> **TASK INSTRUCTIONS**
Print the part of the listing that opens with the line containing "Given: Click the Redmi MI Note phone image" and runs through the end of the listing, reproducing those lines unchanged.
☆ ☆ ☆ ☆
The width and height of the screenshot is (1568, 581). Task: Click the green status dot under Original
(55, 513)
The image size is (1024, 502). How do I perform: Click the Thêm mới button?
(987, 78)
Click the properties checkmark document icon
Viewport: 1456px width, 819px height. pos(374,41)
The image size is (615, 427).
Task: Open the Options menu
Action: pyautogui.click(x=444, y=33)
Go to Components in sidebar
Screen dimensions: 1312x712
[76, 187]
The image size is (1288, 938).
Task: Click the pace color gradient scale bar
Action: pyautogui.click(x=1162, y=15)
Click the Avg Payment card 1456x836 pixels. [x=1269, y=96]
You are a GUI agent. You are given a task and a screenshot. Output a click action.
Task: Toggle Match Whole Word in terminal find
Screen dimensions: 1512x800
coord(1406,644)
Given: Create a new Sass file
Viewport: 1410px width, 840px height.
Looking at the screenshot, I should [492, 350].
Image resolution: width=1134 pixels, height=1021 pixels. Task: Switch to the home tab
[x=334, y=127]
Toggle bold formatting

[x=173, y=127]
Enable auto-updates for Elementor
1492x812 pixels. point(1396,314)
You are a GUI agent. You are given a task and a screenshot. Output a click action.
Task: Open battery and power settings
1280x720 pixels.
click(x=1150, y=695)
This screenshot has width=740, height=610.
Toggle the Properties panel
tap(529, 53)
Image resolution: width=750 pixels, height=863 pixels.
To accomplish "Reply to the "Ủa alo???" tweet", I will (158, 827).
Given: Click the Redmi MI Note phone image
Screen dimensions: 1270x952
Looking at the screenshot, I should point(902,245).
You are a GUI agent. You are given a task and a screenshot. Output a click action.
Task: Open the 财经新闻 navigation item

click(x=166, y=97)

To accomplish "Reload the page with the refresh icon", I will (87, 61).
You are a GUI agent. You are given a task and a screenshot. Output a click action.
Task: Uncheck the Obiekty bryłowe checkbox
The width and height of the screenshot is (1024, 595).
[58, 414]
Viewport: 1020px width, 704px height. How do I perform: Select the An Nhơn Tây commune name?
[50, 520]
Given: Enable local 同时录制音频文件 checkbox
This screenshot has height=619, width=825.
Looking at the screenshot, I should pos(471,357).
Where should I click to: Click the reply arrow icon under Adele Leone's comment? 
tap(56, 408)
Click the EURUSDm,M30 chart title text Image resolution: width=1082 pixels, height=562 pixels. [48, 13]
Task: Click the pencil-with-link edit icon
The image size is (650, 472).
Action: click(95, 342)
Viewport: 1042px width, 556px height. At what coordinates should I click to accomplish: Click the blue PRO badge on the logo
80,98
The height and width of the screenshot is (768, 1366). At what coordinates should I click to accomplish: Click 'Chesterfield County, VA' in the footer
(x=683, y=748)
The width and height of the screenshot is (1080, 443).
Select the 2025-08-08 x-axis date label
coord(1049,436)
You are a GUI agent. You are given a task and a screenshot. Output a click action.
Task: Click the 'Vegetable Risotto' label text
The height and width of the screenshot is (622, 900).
☆ ☆ ☆ ☆
> **EXERCISE SOLUTION**
Given: Click the Redmi MI Note phone image
Screen dimensions: 1270x952
Looking at the screenshot, I should point(902,245).
You are a GUI agent. You are given a task and a screenshot. Output a click action.
Task: Open the 财经新闻 navigation item

click(x=166, y=97)

To accomplish "Reload the page with the refresh icon", I will (87, 61).
You are a GUI agent. You are given a task and a screenshot. Output a click action.
Task: Uncheck the Obiekty bryłowe checkbox
The width and height of the screenshot is (1024, 595).
[58, 414]
Viewport: 1020px width, 704px height. How do I perform: Select the An Nhơn Tây commune name?
[50, 520]
Given: Enable local 同时录制音频文件 checkbox
This screenshot has height=619, width=825.
Looking at the screenshot, I should pos(471,357).
Where should I click to: Click the reply arrow icon under Adele Leone's comment? 
tap(56, 408)
Click the EURUSDm,M30 chart title text Image resolution: width=1082 pixels, height=562 pixels. [48, 13]
Task: Click the pencil-with-link edit icon
The image size is (650, 472).
Action: click(95, 342)
Viewport: 1042px width, 556px height. At what coordinates should I click to accomplish: Click the blue PRO badge on the logo
80,98
The height and width of the screenshot is (768, 1366). At what coordinates should I click to accomplish: Click 'Chesterfield County, VA' in the footer
(x=683, y=748)
The width and height of the screenshot is (1080, 443).
Select the 2025-08-08 x-axis date label
coord(1049,436)
You are a GUI agent. You are given a task and a screenshot. Output a click action.
Task: Click the 'Vegetable Risotto' label text
The height and width of the screenshot is (622, 900).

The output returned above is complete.